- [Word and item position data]
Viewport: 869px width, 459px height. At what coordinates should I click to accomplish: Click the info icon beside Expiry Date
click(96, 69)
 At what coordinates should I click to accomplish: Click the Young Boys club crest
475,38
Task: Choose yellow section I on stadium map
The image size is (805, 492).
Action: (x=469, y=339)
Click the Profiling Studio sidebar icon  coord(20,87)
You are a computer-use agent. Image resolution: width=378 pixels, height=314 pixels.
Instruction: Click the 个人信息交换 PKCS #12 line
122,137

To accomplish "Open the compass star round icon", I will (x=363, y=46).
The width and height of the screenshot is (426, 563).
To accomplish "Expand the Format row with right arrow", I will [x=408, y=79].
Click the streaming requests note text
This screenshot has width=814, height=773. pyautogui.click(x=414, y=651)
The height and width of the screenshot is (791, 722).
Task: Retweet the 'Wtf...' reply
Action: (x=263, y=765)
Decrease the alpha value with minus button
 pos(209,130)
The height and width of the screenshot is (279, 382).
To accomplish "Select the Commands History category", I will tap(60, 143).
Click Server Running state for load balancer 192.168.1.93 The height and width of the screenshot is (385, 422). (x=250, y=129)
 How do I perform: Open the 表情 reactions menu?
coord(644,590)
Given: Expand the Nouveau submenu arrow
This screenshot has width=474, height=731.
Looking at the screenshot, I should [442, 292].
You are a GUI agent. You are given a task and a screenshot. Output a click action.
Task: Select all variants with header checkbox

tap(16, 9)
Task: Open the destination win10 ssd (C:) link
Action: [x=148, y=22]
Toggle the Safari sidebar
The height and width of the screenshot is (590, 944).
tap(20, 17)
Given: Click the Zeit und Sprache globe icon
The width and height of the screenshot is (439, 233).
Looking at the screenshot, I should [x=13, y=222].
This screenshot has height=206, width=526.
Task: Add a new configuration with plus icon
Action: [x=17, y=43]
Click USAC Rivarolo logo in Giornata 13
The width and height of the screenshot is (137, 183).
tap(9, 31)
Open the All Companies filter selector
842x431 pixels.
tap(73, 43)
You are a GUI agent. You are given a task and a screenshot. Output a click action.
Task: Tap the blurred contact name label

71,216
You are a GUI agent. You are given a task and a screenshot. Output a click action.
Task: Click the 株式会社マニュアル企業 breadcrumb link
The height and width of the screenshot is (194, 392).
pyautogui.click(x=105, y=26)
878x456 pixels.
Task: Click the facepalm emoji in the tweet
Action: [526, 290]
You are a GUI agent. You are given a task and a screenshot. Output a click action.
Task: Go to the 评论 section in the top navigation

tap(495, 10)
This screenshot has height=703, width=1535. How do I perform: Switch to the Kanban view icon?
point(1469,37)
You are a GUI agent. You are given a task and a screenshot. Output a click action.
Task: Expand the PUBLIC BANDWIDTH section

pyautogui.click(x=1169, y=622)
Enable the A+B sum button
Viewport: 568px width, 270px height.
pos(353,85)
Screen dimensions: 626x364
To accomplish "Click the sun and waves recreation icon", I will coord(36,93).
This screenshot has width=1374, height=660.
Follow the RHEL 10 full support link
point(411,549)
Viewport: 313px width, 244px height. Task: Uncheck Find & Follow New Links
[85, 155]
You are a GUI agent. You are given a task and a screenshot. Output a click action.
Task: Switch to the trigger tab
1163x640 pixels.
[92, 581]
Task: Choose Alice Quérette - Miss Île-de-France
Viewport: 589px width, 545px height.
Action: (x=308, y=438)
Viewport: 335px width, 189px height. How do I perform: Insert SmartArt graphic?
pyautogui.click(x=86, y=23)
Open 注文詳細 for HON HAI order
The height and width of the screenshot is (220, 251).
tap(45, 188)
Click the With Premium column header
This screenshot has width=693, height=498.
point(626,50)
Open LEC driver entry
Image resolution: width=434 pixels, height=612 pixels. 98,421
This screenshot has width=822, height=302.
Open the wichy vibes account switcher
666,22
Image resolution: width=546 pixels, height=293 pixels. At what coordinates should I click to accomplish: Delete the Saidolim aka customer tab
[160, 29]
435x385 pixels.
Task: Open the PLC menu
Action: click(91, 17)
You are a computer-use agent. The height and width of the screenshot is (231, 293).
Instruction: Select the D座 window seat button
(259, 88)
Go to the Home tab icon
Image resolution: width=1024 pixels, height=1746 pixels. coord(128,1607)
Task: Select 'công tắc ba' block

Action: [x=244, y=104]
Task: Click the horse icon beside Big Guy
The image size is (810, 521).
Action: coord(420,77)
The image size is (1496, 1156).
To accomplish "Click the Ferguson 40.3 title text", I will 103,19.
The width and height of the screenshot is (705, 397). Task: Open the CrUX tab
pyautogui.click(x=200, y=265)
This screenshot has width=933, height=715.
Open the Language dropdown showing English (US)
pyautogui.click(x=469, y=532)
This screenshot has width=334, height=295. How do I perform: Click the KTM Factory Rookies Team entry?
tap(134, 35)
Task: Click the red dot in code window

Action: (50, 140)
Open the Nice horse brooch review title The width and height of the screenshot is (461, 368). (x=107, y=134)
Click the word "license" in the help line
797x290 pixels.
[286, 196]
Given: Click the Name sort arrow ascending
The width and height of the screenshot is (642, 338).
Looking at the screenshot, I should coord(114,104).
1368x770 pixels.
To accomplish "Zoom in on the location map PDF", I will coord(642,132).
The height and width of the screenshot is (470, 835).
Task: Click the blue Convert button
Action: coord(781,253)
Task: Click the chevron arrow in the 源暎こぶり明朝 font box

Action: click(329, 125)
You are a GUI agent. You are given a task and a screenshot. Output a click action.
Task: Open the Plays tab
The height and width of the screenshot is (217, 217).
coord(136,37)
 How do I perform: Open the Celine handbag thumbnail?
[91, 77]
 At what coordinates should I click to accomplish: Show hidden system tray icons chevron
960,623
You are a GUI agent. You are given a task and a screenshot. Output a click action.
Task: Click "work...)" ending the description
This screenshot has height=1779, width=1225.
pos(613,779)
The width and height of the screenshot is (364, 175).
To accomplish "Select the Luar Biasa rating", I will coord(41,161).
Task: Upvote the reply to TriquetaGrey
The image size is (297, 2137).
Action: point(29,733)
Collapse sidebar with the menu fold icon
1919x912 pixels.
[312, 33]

- [Instruction] Rewrite the records above, replacing every occurrence of "At what coordinates should I click to accomplish" with "Which point should I click to accomplish" and leaving everything else unchanged.

- [Completed exercise]
Viewport: 869px width, 459px height. Which point should I click to accomplish: Click the info icon beside Expiry Date
click(96, 69)
 Which point should I click to accomplish: Click the Young Boys club crest
475,38
Task: Choose yellow section I on stadium map
The image size is (805, 492).
Action: (x=469, y=339)
Click the Profiling Studio sidebar icon  coord(20,87)
You are a computer-use agent. Image resolution: width=378 pixels, height=314 pixels.
Instruction: Click the 个人信息交换 PKCS #12 line
122,137

To accomplish "Open the compass star round icon", I will (x=363, y=46).
The width and height of the screenshot is (426, 563).
To accomplish "Expand the Format row with right arrow", I will [x=408, y=79].
Click the streaming requests note text
This screenshot has width=814, height=773. pyautogui.click(x=414, y=651)
The height and width of the screenshot is (791, 722).
Task: Retweet the 'Wtf...' reply
Action: (x=263, y=765)
Decrease the alpha value with minus button
 pos(209,130)
The height and width of the screenshot is (279, 382).
To accomplish "Select the Commands History category", I will tap(60, 143).
Click Server Running state for load balancer 192.168.1.93 The height and width of the screenshot is (385, 422). (x=250, y=129)
 How do I perform: Open the 表情 reactions menu?
coord(644,590)
Given: Expand the Nouveau submenu arrow
This screenshot has width=474, height=731.
Looking at the screenshot, I should [442, 292].
You are a GUI agent. You are given a task and a screenshot. Output a click action.
Task: Select all variants with header checkbox

tap(16, 9)
Task: Open the destination win10 ssd (C:) link
Action: [x=148, y=22]
Toggle the Safari sidebar
The height and width of the screenshot is (590, 944).
tap(20, 17)
Given: Click the Zeit und Sprache globe icon
The width and height of the screenshot is (439, 233).
Looking at the screenshot, I should [x=13, y=222].
This screenshot has height=206, width=526.
Task: Add a new configuration with plus icon
Action: [x=17, y=43]
Click USAC Rivarolo logo in Giornata 13
The width and height of the screenshot is (137, 183).
tap(9, 31)
Open the All Companies filter selector
842x431 pixels.
tap(73, 43)
You are a GUI agent. You are given a task and a screenshot. Output a click action.
Task: Tap the blurred contact name label

71,216
You are a GUI agent. You are given a task and a screenshot. Output a click action.
Task: Click the 株式会社マニュアル企業 breadcrumb link
The height and width of the screenshot is (194, 392).
pyautogui.click(x=105, y=26)
878x456 pixels.
Task: Click the facepalm emoji in the tweet
Action: [526, 290]
You are a GUI agent. You are given a task and a screenshot. Output a click action.
Task: Go to the 评论 section in the top navigation

tap(495, 10)
This screenshot has height=703, width=1535. How do I perform: Switch to the Kanban view icon?
point(1469,37)
You are a GUI agent. You are given a task and a screenshot. Output a click action.
Task: Expand the PUBLIC BANDWIDTH section

pyautogui.click(x=1169, y=622)
Enable the A+B sum button
Viewport: 568px width, 270px height.
pos(353,85)
Screen dimensions: 626x364
To accomplish "Click the sun and waves recreation icon", I will coord(36,93).
This screenshot has width=1374, height=660.
Follow the RHEL 10 full support link
point(411,549)
Viewport: 313px width, 244px height. Task: Uncheck Find & Follow New Links
[85, 155]
You are a GUI agent. You are given a task and a screenshot. Output a click action.
Task: Switch to the trigger tab
1163x640 pixels.
[92, 581]
Task: Choose Alice Quérette - Miss Île-de-France
Viewport: 589px width, 545px height.
Action: (x=308, y=438)
Viewport: 335px width, 189px height. How do I perform: Insert SmartArt graphic?
pyautogui.click(x=86, y=23)
Open 注文詳細 for HON HAI order
The height and width of the screenshot is (220, 251).
tap(45, 188)
Click the With Premium column header
This screenshot has width=693, height=498.
point(626,50)
Open LEC driver entry
Image resolution: width=434 pixels, height=612 pixels. 98,421
This screenshot has width=822, height=302.
Open the wichy vibes account switcher
666,22
Image resolution: width=546 pixels, height=293 pixels. Which point should I click to accomplish: Delete the Saidolim aka customer tab
[160, 29]
435x385 pixels.
Task: Open the PLC menu
Action: click(91, 17)
You are a computer-use agent. The height and width of the screenshot is (231, 293).
Instruction: Select the D座 window seat button
(259, 88)
Go to the Home tab icon
Image resolution: width=1024 pixels, height=1746 pixels. coord(128,1607)
Task: Select 'công tắc ba' block

Action: [x=244, y=104]
Task: Click the horse icon beside Big Guy
The image size is (810, 521).
Action: coord(420,77)
The image size is (1496, 1156).
To accomplish "Click the Ferguson 40.3 title text", I will 103,19.
The width and height of the screenshot is (705, 397). Task: Open the CrUX tab
pyautogui.click(x=200, y=265)
This screenshot has width=933, height=715.
Open the Language dropdown showing English (US)
pyautogui.click(x=469, y=532)
This screenshot has width=334, height=295. How do I perform: Click the KTM Factory Rookies Team entry?
tap(134, 35)
Task: Click the red dot in code window

Action: (50, 140)
Open the Nice horse brooch review title The width and height of the screenshot is (461, 368). (x=107, y=134)
Click the word "license" in the help line
797x290 pixels.
[286, 196]
Given: Click the Name sort arrow ascending
The width and height of the screenshot is (642, 338).
Looking at the screenshot, I should coord(114,104).
1368x770 pixels.
To accomplish "Zoom in on the location map PDF", I will coord(642,132).
The height and width of the screenshot is (470, 835).
Task: Click the blue Convert button
Action: coord(781,253)
Task: Click the chevron arrow in the 源暎こぶり明朝 font box

Action: click(329, 125)
You are a GUI agent. You are given a task and a screenshot. Output a click action.
Task: Open the Plays tab
The height and width of the screenshot is (217, 217).
coord(136,37)
 How do I perform: Open the Celine handbag thumbnail?
[91, 77]
 Which point should I click to accomplish: Show hidden system tray icons chevron
960,623
You are a GUI agent. You are given a task and a screenshot. Output a click action.
Task: Click "work...)" ending the description
This screenshot has height=1779, width=1225.
pos(613,779)
The width and height of the screenshot is (364, 175).
To accomplish "Select the Luar Biasa rating", I will coord(41,161).
Task: Upvote the reply to TriquetaGrey
The image size is (297, 2137).
Action: point(29,733)
Collapse sidebar with the menu fold icon
1919x912 pixels.
[312, 33]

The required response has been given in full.